Fittable is a smart tabletop that uses an interactive token system to encourage students to stretch and take active breaks while studying. Due to the involved nature and task-intensive focus of study, university students are a particularly high-risk group for sedentary behaviour, which can have negative long-term health consequences. Fittable encourages movement through an activity meter system that detects postural shifts and contact, as well as a token system that uses ambient light to encourage the user to pick it up and take it back to the desk.
To use Fittable, users first place a small stack of tokens around their study space. The closest of these tokens then lights up when the user should take an active break, which signals to the user that they should pick it up and put it on the table or move it from one side of the table to the other. The tabletop activity meter will change according to how active the user’s movement is. When the tabletop senses inactivity the bar will stop growing and the tabletop will vibrate to notify the user that they should shift their body position to participate in an active break.
The theme of this concept is reinforcing habits and we have chosen to positively reinforce good postural positioning and help users to develop good study habits. Whether or not we realise it, the posture that we sit, stand and move in can impact our bodies negatively and cause additional stress to the spine. As students spend the majority of their time sitting in front of computers or books, it is important that they are aware of the effects of bad posture; Fittable achieves this through subtle or ambient nudges that help remind the user without distracting them from their important task at hand.
In terms of hardware, we have used Arduinos and ESP32 microcontrollers (WiFi modulars). Arduino is primarily used to implement the main features of the tabletop. The tabletop contains the progress activity bar which uses a Neopixel strip. ESP32s are housed within each token, with the server ESP32 and a Neopixel ring placed in the wooden box. The ESP32s in the tokens as the clients of the server will send requests to the server, and the server will send the feedback to the client which results in the Neopixel ring lighting up. Then the client engages in a deep sleep and the Neopixel ring is turned off when the user follows the tabletop instructions and presses the button on the token. In terms of software and code, both the tabletop and the ESP32s use the Arduino kernel. The purpose of this is to communicate and manage the functionality more easily in the same protocol. In terms of sensors and modules, we have used a PIR motion sensor, a vibration haptic motor, Neopixel strips and Neopixel rings. Due to technical difficulties in the lead up to exhibit, a mobile phone playing a looped video replicating our planned LCD screen (to be run using Arduino) with instructions for use with the tabletop and to support new users was used as a simulation.
Overall, it was estimated that over 30 people engaged with our physical prototype at the exhibit, with many more listening in on our demonstrations or engaging with promotional materials. While there were some difficulties and setbacks on the day that involved emergency soldering and troubleshooting, our setup and final prototype allowed users to fully engage with the system overall, with our team guiding them through the demonstration to explain parts that were not functioning. Regardless, these technical difficulties did not detract from the audience's experience or their comprehension of our prototype and concept. We were able to successfully achieve our objectives (see diagram below), with all members of the public undertaking postural shift adjustments and active breaks throughout study sessions during demonstrations and feeling motivated or encouraged to do so.
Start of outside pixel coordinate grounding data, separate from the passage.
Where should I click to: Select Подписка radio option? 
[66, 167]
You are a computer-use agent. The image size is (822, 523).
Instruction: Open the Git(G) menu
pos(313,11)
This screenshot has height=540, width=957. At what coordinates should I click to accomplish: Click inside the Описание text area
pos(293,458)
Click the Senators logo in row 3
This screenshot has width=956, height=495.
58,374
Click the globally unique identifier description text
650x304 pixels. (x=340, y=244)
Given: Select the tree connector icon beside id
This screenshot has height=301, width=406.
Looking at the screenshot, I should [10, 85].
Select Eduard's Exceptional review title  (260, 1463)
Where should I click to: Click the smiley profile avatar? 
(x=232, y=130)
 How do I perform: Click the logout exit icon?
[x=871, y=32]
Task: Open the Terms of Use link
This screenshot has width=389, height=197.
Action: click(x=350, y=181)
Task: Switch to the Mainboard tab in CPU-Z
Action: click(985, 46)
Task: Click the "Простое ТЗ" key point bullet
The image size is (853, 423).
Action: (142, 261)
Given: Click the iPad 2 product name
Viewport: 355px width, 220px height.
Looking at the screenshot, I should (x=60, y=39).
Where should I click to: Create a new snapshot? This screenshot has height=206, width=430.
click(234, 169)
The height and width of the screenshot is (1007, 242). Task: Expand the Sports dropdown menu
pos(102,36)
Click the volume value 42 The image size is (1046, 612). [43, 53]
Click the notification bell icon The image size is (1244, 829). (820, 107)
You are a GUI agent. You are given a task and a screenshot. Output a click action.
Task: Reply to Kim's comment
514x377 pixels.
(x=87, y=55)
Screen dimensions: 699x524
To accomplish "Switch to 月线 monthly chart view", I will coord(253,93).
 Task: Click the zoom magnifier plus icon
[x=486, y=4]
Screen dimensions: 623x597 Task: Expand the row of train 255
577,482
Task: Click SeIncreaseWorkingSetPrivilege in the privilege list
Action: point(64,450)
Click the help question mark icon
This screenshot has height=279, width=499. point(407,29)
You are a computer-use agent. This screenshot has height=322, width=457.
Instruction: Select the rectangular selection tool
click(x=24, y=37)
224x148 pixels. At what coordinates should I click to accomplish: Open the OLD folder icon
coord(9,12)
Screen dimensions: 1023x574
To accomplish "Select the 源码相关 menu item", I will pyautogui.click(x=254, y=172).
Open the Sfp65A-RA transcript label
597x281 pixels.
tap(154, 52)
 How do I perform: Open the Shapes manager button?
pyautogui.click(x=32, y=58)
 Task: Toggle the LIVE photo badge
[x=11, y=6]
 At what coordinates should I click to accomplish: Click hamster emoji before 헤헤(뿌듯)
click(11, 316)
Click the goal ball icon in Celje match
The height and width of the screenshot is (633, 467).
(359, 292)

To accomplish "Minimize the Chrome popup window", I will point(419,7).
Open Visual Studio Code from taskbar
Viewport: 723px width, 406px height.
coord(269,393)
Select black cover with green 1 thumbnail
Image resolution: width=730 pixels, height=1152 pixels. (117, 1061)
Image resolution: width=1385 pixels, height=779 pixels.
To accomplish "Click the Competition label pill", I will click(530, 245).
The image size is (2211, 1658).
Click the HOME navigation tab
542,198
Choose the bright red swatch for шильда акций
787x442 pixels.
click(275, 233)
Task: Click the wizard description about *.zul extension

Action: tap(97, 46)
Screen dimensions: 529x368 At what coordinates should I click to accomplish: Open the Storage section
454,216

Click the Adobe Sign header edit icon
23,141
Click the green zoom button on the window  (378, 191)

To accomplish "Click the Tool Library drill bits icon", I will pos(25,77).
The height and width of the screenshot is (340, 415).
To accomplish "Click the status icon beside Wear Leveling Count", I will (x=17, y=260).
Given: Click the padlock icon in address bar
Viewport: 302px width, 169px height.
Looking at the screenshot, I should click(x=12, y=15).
Despite technical difficulties on the day forcing us to explain and guide users through the prototype, we were still able to gain useful insights from the public and we were able to test our success criteria with three members of the public. From this smaller sample size we found that all users understood, appreciated and engaged with our concept, with an estimated 83% success rate in the area of learnability (well above our target of 60%). We also estimated usability to be at a similarly acceptable level from this testing however this was more difficult to ascertain under the circumstances.
From a ‘proof of concept’ perspective, most people were excited to try the Fittable prototype, with the activity meter, tokens and integration of colour well received by the audience. These layers were proven to be combined properly in regards to the user interaction side. In terms of the application of use we had some interesting responses, with one user stating that she could see this being used in a coworking space or for freelancers and another explaining how she herself would value such a product:
“I think I would use this in my home study space. It was pretty interesting because I’ve never seen anything like this before. I don’t study well as I’m last minute, so breaking it up into intervals like this is good.”
The next steps for the project would be to refine the functionality based on user preferences and utilise the data gathered to deliver it back to users in a meaningful way based on their activity sessions. Further, accessibility concerns would be a major priority as one user explained that their colour blindness meant that they would be overly reliant on the LCD screen and suggested the use of patterns as an indication of state. Ultimately, more rigorous user evaluations and refined technical implementation would help bring Fittable to life post-exhibit.